Scientific Name(s): Hydrated aluminum silicate, Kaolin
Common Name(s): Argilla, Bolus alba, China clay, Heavy or light kaolin, Porcelain clay, White bole

Medically reviewed by Drugs.com. Last updated on Mar 10, 2022.

Clinical Overview

Use

Kaolin has traditionally been used internally to control diarrhea. Kaolin has also been used topically as an emollient and drying agent. Specifically, it has been used to dry oozing and weeping poison ivy, poison oak, and poison sumac lesions. It has also been used as a protectant for the temporary relief of anorectal itching and diaper rash.

Dosing

Diarrhea: 12 years of age and older: 26.2 g after each loose stool every 6 hours until firm stool; do not exceed more than 262 g per 24 hours; do not use longer than 2 days. Younger than 12 years of age: seek advice from physician. Diaper rash: 4% to 20% kaolin-containing products applied topically. Radiation- and chemotherapy-induced mucositis: 15 mL of kaolin/pectin and diphenhydramine in a 50:50 mixture; hold in mouth for 3 minutes.

Contraindications

Contraindications have not yet been identified.

Pregnancy/Lactation

Kaolin-containing preparations are not absorbed. There are no data regarding kaolin in breast-feeding.

Interactions

Kaolin pectin may decrease the absorption of drugs that chelate with aluminum salts (eg, digoxin, clindamycin, lincomycin). Until more information is available, avoid taking kaolin with drugs that chelate with aluminum. It may also decrease the absorption of trimethoprim and quinidine.

Adverse Reactions

Inhalation of kaolin through occupational exposure may cause pneumoconiosis.

Toxicology

Inhalation may predispose miners to pulmonary diseases.

Source

Kaolin is a hydrated aluminum silicate.

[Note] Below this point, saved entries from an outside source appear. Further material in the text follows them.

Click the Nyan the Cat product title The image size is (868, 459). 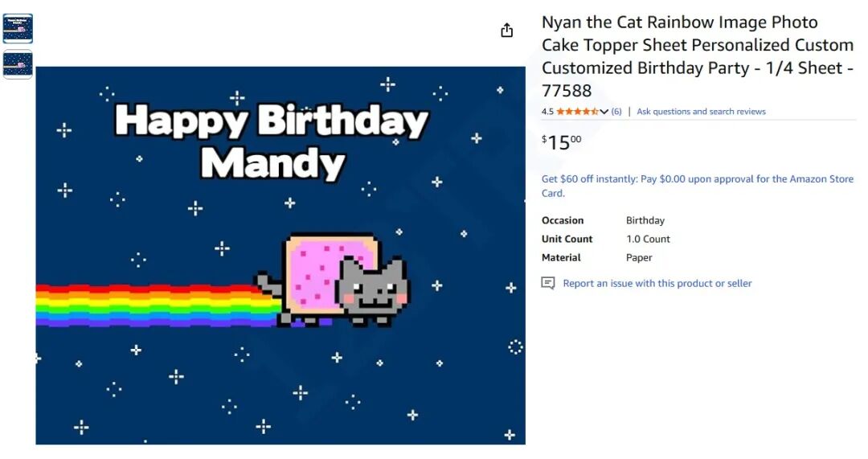[697, 56]
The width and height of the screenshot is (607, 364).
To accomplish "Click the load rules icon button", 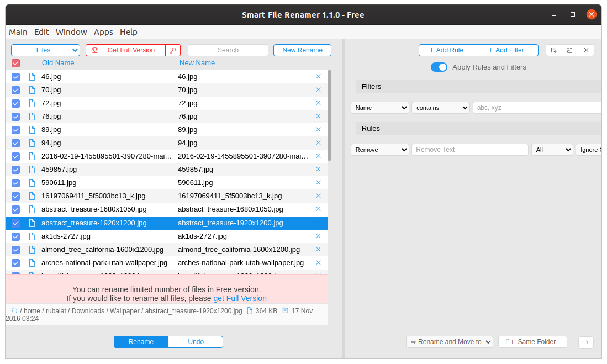I will [570, 50].
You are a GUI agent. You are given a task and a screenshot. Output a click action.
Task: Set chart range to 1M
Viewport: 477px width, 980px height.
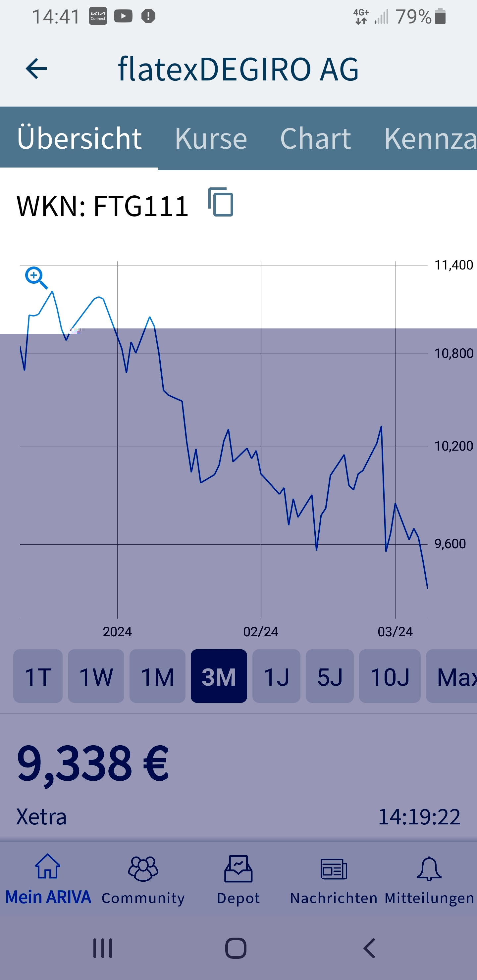coord(157,676)
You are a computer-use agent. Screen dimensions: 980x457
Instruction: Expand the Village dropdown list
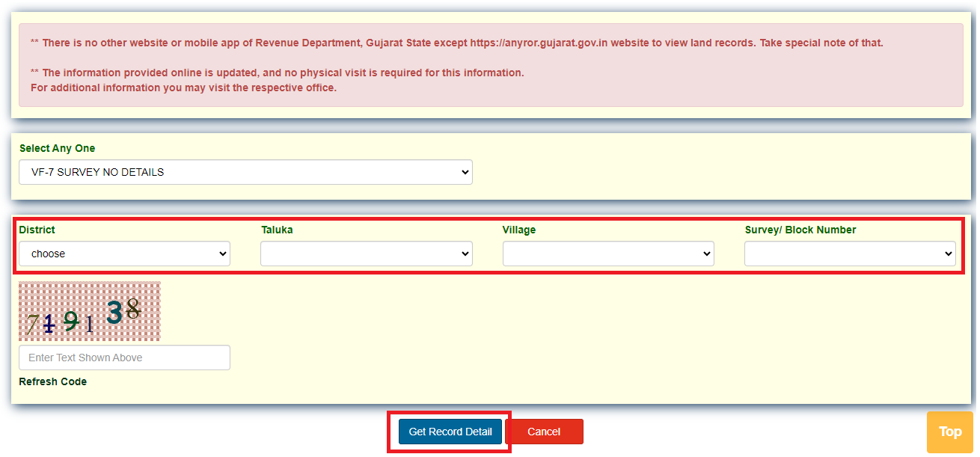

It occurs naturally as a clay that is prepared for pharmaceutical purposes by washing with water to remove sand and other impurities.(Windholz 1983)

History

Kaolin has been used commercially and medicinally for hundreds of years. It is currently used in the manufacture of pottery, bricks, cement, ceramics, paints, plastering material, color lakes (insoluble dyes), and insulators. As a raw material, it is commonly found in paper, plastics, cosmetics, and pharmaceuticals(Kwan 2006) and it is also used in pharmaceutical preparations as a filtering agent to clarify liquids. Evidence also suggests that kaolin may be useful in the decolorization of dye wastewater via the electrocoagulation method.(Zhuo 2007) When applied topically, it serves as an emollient and drying agent. When ingested, it acts as an adsorbent to bind GI toxins and control diarrhea.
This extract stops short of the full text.